The COVID-19 pandemic has had a dramatic impact on some oncology practices. The practices have remained open and patients have continued to receive treatment, but the number of new patients identified fell significantly early on during the pandemic because fewer patients were gettingscreening mammography, screening colonoscopy, low-dose CT for lung cancer and the like. Those volumes have picked up since June, July when patients started to receive those screening tests again.

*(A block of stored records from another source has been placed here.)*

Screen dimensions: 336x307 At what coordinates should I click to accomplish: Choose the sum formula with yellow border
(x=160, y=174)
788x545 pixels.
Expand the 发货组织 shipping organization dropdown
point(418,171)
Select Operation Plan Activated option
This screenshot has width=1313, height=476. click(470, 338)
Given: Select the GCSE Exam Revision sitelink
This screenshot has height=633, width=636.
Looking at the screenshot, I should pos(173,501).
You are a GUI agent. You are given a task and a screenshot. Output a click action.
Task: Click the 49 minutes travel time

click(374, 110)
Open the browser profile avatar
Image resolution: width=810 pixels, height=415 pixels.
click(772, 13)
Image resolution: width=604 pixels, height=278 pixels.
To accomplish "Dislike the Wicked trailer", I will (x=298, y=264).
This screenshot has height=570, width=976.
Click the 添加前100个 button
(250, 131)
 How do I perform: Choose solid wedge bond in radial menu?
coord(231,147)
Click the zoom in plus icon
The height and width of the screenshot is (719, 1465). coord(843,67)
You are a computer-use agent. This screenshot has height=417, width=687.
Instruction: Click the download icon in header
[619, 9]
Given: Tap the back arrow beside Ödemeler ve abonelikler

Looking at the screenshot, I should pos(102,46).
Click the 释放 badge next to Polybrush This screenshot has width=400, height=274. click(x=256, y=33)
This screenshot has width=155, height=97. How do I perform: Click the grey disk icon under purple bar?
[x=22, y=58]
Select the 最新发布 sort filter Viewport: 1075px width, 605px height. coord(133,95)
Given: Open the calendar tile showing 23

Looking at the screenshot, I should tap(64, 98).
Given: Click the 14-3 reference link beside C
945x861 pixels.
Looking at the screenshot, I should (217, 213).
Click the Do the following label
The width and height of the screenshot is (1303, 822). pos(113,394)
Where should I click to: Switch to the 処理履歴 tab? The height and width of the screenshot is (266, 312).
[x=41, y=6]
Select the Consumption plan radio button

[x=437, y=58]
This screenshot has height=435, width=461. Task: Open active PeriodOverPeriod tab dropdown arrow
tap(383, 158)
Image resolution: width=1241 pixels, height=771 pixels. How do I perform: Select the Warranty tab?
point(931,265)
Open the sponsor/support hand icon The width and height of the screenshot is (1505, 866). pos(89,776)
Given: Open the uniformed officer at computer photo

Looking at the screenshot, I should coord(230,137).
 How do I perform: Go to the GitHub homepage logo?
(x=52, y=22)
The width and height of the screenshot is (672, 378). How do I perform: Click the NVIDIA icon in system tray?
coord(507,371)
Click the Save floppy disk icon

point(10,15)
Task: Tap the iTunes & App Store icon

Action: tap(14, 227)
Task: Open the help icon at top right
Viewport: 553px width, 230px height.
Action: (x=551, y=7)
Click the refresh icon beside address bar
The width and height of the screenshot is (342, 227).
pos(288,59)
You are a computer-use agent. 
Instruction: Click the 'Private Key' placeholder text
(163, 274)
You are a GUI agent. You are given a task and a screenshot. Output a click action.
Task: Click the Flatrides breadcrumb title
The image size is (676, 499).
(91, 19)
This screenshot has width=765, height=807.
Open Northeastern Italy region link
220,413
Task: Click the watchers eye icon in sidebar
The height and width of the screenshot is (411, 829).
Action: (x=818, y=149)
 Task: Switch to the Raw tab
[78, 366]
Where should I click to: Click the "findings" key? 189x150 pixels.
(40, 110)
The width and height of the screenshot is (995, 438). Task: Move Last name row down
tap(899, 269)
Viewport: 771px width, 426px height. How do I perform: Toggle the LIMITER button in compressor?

Practices participating in the CMMI [Centers for Medicare & Medicaid Innovation Center] Oncology Care Model have been affected equally, like those who aren’t participating in OCM. But interestingly, the expansion of the NCCN guidelines to include a broader range of patients for CIN prophylaxis presents some interesting challenges. This would increase the cost of care for those patients. And so how does that impact practices in OCM? Notably, because of the pandemic, practices in OCM can drop upside and downside risk during the performance periods affected by the COVID-19 pandemic, which would be performance periods 8 and 9 so far, and hopefully not 10 and 1, which should be in the calendar year 2021. But CMS has also made a commitment to allow practices that opt to stay in 1- or 2-sided risk for these affected performance periods to remove COVID-19 impacted episodes of care from reconciliation in those periods. The good news is that there doesn’t appear to be any adverse effects of practices who choose to expand their use of prophylaxis against CIN or febrile neutropenia during this period. So it’s good news for practices that they can expand coverage and use of prophylaxis without any adverse consequences.